Synthetic Poly(Vinylalcohol)‐Based Membranes for Cartilage Surgery and Repair

Cell‐based therapies for cartilage repair are continually being developed to treat osteoarthritis. The cells are either introduced directly by intra‐articular injection or via a cell‐seeded matrix scaffold. Here, poly(vinylalcohol)‐based membranes are developed to be used for mesenchymal stem cell implantation in cartilage repair procedures, having controllable physicochemical properties such as porosity, mechanical strength, and permeability, and a unique self‐sealing property. The membranes possess a bilayer structure with a less porous layer providing mechanical strength and selective permeability, exhibit an elastic modulus of between 0.3 and 0.9 MPa, and are permeable to molecules <40 kDa, which is in the range of cartilage permeability.
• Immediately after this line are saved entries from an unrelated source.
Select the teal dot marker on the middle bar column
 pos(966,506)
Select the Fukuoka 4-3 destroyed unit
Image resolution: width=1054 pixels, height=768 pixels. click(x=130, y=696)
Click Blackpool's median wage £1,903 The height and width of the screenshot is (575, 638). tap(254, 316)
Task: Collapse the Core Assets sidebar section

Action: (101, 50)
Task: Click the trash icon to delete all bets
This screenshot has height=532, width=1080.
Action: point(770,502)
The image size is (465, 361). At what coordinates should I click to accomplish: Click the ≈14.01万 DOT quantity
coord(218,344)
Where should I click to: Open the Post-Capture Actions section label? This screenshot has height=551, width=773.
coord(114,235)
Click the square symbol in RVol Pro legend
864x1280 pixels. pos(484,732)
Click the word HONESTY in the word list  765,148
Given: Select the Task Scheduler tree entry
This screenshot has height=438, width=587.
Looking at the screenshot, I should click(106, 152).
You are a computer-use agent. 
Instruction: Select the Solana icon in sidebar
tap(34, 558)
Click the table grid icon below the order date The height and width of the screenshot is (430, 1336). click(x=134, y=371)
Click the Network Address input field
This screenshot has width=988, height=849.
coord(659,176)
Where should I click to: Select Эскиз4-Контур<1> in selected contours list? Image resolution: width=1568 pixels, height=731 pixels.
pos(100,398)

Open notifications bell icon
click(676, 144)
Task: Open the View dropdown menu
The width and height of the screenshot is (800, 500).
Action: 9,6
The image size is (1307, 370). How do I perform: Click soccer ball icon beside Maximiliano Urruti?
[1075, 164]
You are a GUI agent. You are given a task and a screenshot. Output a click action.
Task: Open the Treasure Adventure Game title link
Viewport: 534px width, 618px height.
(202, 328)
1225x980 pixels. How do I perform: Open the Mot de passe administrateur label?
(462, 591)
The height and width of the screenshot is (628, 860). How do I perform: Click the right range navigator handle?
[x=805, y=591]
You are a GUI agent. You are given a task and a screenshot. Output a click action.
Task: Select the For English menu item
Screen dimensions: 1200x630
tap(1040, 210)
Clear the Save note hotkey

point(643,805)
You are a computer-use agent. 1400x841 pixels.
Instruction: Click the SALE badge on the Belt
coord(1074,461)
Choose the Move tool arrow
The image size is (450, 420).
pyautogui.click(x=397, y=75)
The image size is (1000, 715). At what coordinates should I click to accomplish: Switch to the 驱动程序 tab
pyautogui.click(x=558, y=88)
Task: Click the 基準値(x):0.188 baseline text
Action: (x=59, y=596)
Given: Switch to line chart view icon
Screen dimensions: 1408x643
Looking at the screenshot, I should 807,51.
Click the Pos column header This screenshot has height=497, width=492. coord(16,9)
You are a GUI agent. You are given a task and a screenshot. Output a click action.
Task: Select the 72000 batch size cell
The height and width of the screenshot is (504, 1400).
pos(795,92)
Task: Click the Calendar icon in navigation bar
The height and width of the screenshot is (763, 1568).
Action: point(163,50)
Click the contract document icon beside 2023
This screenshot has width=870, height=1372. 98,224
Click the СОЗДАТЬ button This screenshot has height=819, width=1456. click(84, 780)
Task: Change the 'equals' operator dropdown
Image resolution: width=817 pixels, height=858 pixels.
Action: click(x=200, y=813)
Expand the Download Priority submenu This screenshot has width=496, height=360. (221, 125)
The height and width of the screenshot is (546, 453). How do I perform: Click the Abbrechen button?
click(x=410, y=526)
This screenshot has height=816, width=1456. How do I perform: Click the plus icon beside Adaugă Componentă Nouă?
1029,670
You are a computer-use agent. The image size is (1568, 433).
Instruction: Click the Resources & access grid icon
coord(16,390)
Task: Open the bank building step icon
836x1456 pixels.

Three different peptide ligands with the sequences Ac‐GCGYGRGDSPG, Ac‐GCG(OPG)4REGOFG(OPG)4, and Ac‐GCG(OPG)7, respectively, are conjugated to the membranes and subject to in vitro cell adhesion and differentiation assays. Col I/Col II gene expression ratios indicated that the collagen‐mimetic peptide, Ac‐GCG(OPG)7, best supported mesenchymal stem cell differentiation into the chondrogenic lineage. Although low retention of the membrane is observed in vivo in a rabbit knee model, results suggest that the membrane was able to facilitate mesenchymal stem cell implantation and differentiation to chondrocytes. These PVA‐based membranes provide a feasible, synthetic, off‐the‐shelf material for the delivery of stem cells, and can be modified for other surgical applications.